Designing for Failure
How to architect agents that don't crash: classify errors before handling them, design timeout budgets at every level, validate state at node boundaries, and verify failure paths with fault injection.
Quick Reference
- →Classify errors before handling: transient (retry), rate-limited (honor Retry-After), LLM-recoverable (re-prompt), user-fixable (interrupt), fatal (bubble up)
- →Retrying non-idempotent tools creates duplicates — always generate an idempotency key before calling write operations
- →Design a four-level timeout budget: tool (5–30s) → node (30–60s) → workflow (60–120s) → user-facing SLA
- →Validate state at every node boundary with Pydantic — state corruption caught at entry is a one-line fix; caught 3 nodes downstream it's a 2-hour debugging session
- →The Anthropic SDK retries automatically (max_retries=2 by default) — adding tenacity on top without disabling SDK retry gives you 6 attempts instead of 3
- →Fault injection in staging finds failures that happy-path unit tests never reach
- →For runtime resilience — fallback chains, circuit breakers, feature degradation under load — see the Graceful Degradation article
When Failure Design Matters
A single LLM call with no external tools needs a try/catch and not much else. Add one external API and you need timeouts and retries. Add user-facing latency requirements and you need a timeout budget. Add multi-step workflows and you need state validation. Add write operations and you need idempotency. The following table maps agent complexity to the patterns that are actually required — not as a checklist to complete, but as a guide to where bugs hide:
| Agent Type | What Can Go Wrong | Minimum Required |
|---|---|---|
| Single LLM call | Model error, rate limit | try/catch + retry |
| LLM + read-only tools | Tool timeout, API error | Timeout + error taxonomy |
| LLM + write tools | Duplicate writes on retry | Idempotency key + timeout |
| Multi-step workflow | State corruption cascade | + State validation at boundaries |
| User-facing, multi-step | Latency SLA violations | + Timeout budget hierarchy |
This article covers design-time decisions: how to build an agent that doesn't crash when things go wrong. For runtime behavior — fallback chains, circuit breakers, feature degradation under load — see the Graceful Degradation article. The two are complementary, not overlapping.

**REQUIRED ACTIONS**
[1] According to the Designing for Failure page, how many retries does the Anthropic SDK make by default?
[2] Reproduce the portion of the Designing for Failure page that opens with the words containing "Designing for Failure" and closes with "with fault injection.".
The listing plays no part in this.

**RECORD EXTRACTS**

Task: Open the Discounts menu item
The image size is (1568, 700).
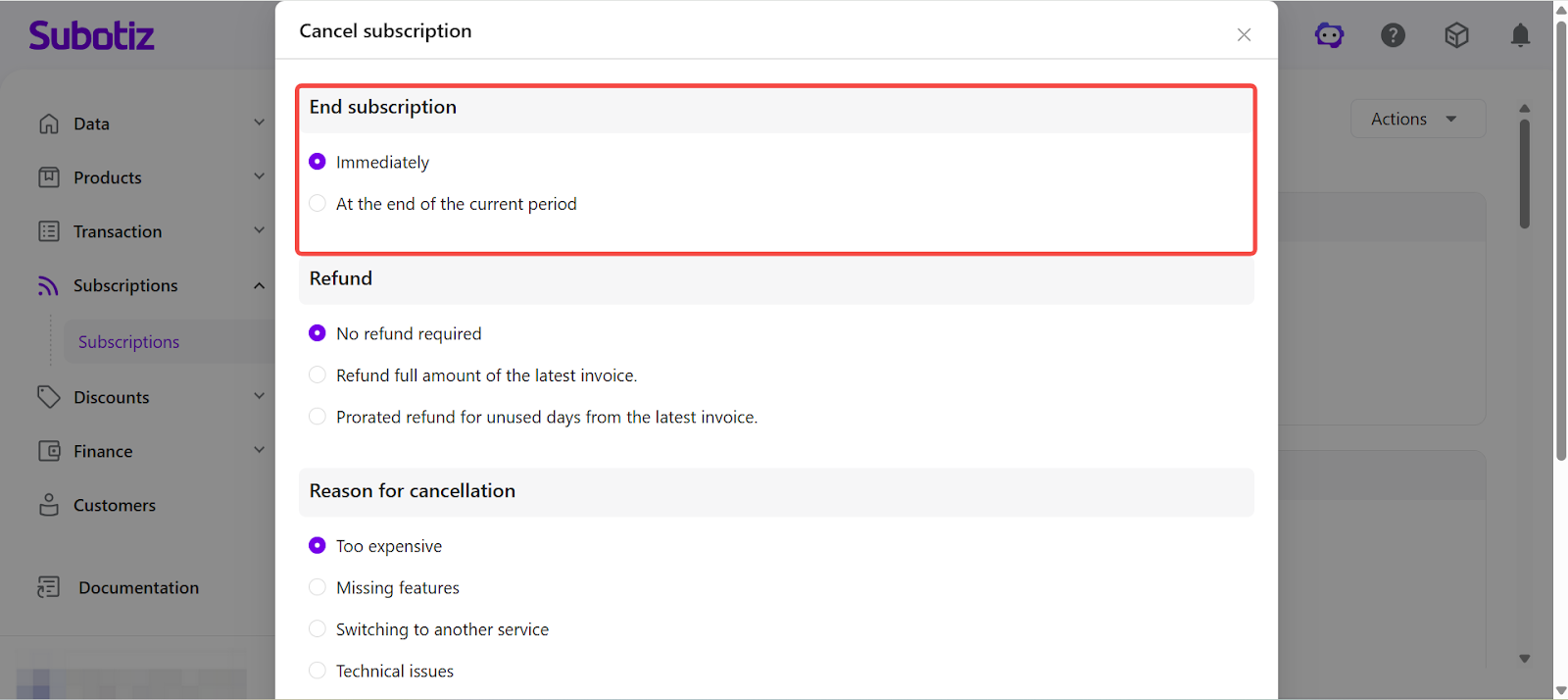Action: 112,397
...
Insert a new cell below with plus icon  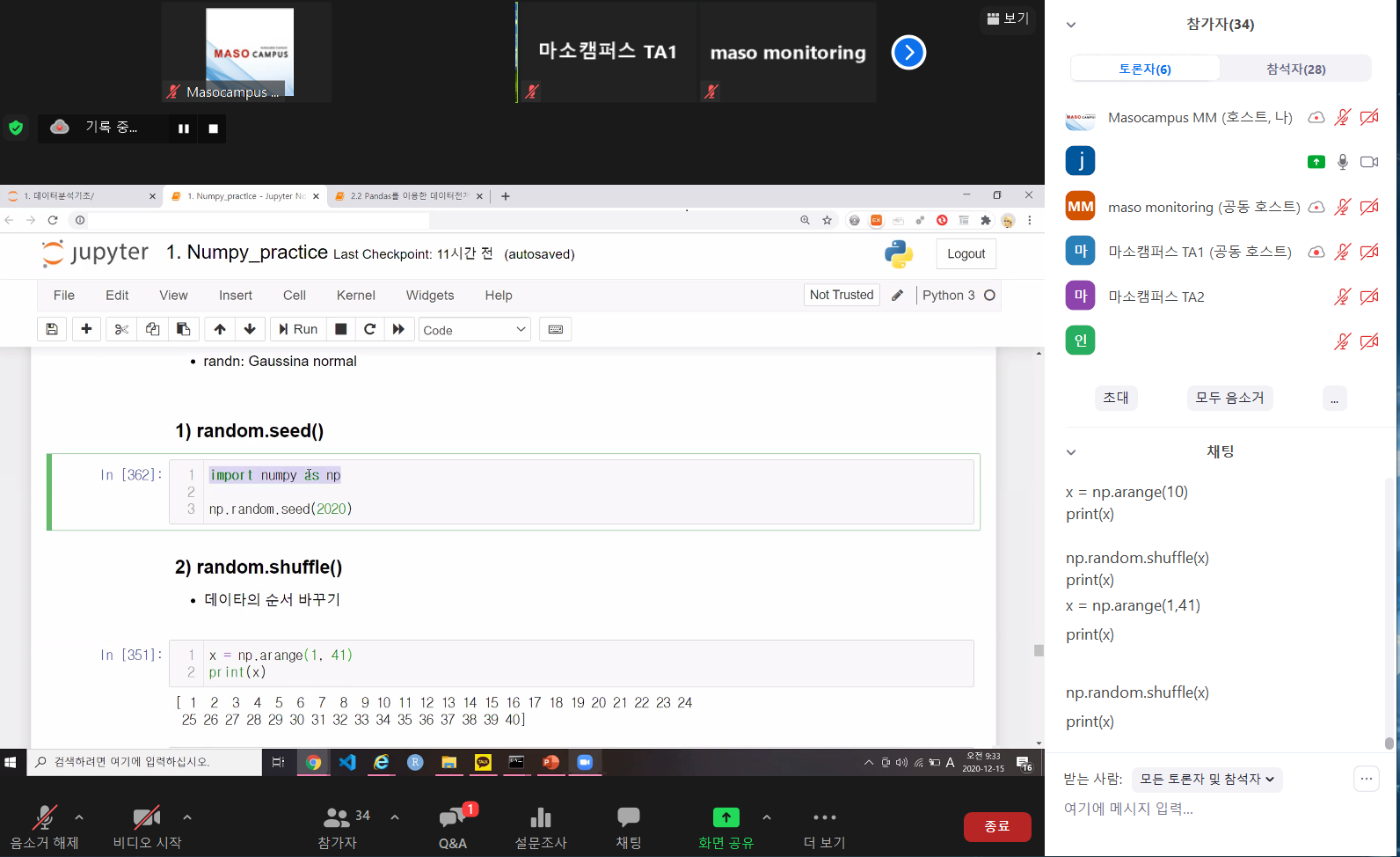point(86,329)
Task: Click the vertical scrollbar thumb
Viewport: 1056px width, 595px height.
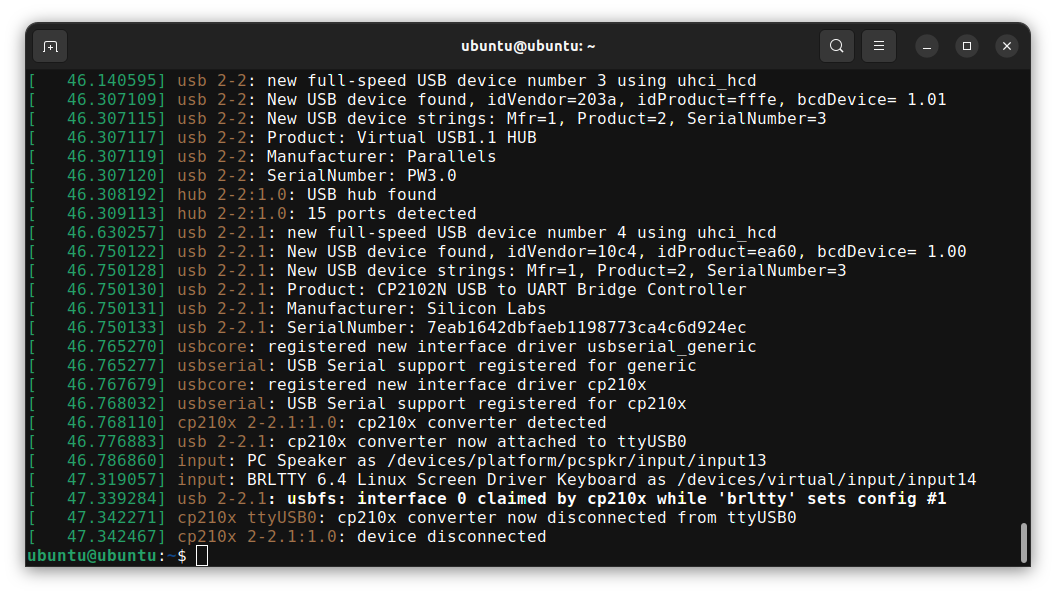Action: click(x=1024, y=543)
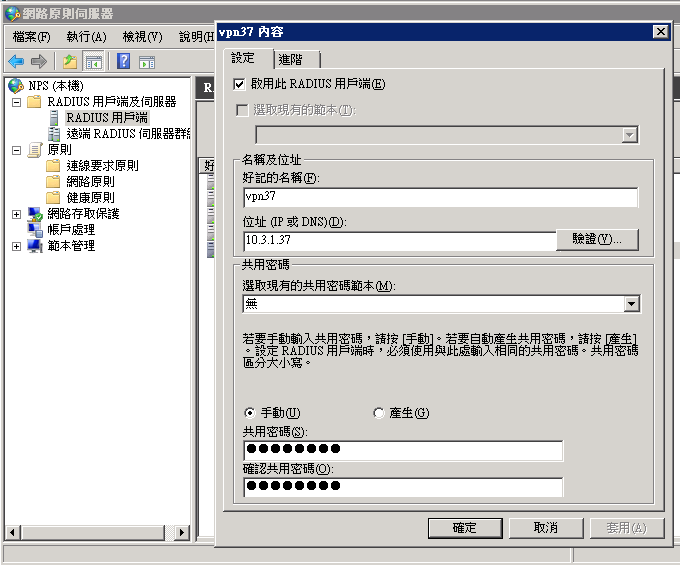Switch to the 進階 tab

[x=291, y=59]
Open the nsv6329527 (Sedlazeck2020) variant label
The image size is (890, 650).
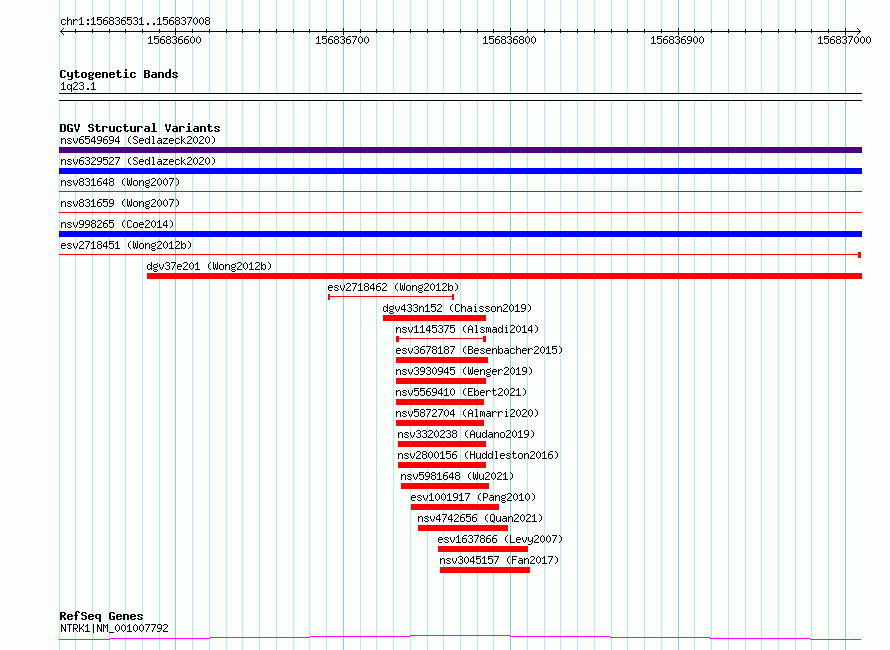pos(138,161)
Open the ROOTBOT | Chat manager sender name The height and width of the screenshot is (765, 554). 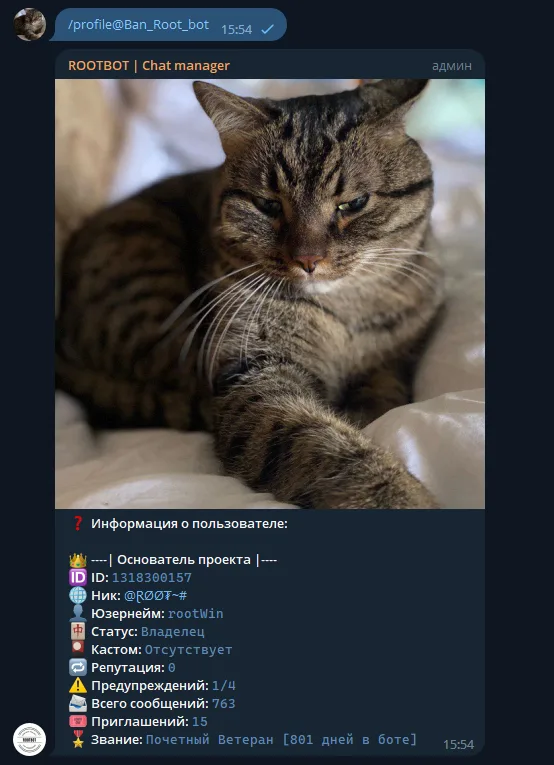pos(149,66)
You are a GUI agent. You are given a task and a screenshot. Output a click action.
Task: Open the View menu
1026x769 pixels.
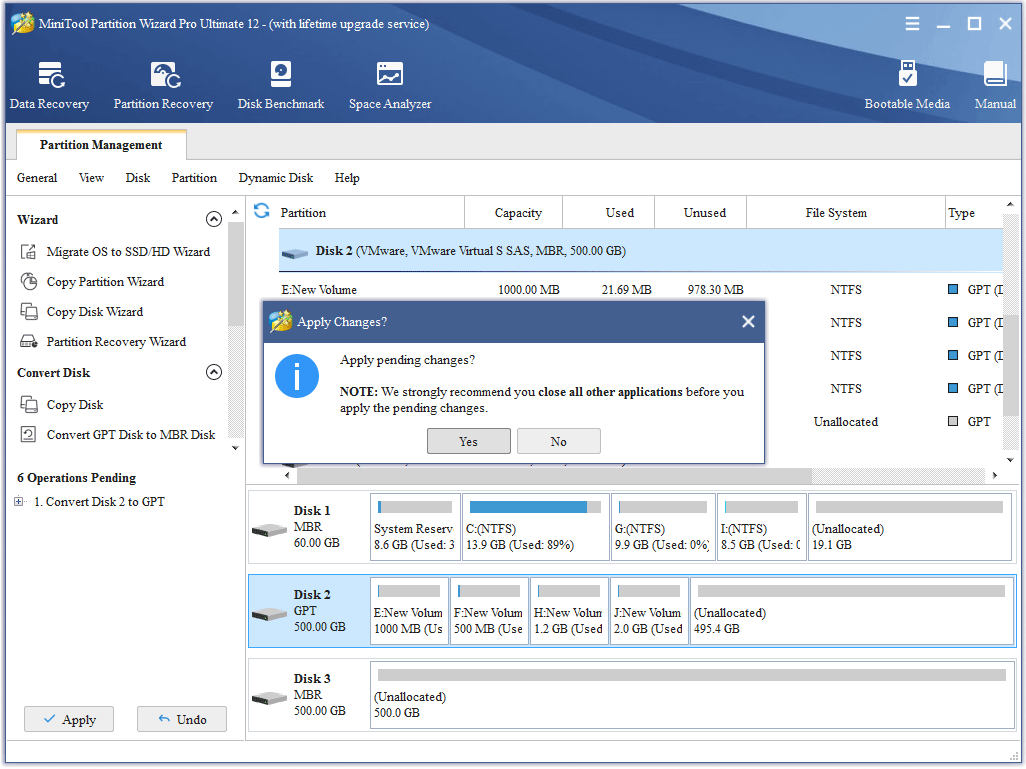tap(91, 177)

**SET OF ANSWERS**
[1] Two (max_retries=2 by default).

[2]
Designing for Failure
How to architect agents that don't crash: classify errors before handling them, design timeout budgets at every level, validate state at node boundaries, and verify failure paths with fault injection.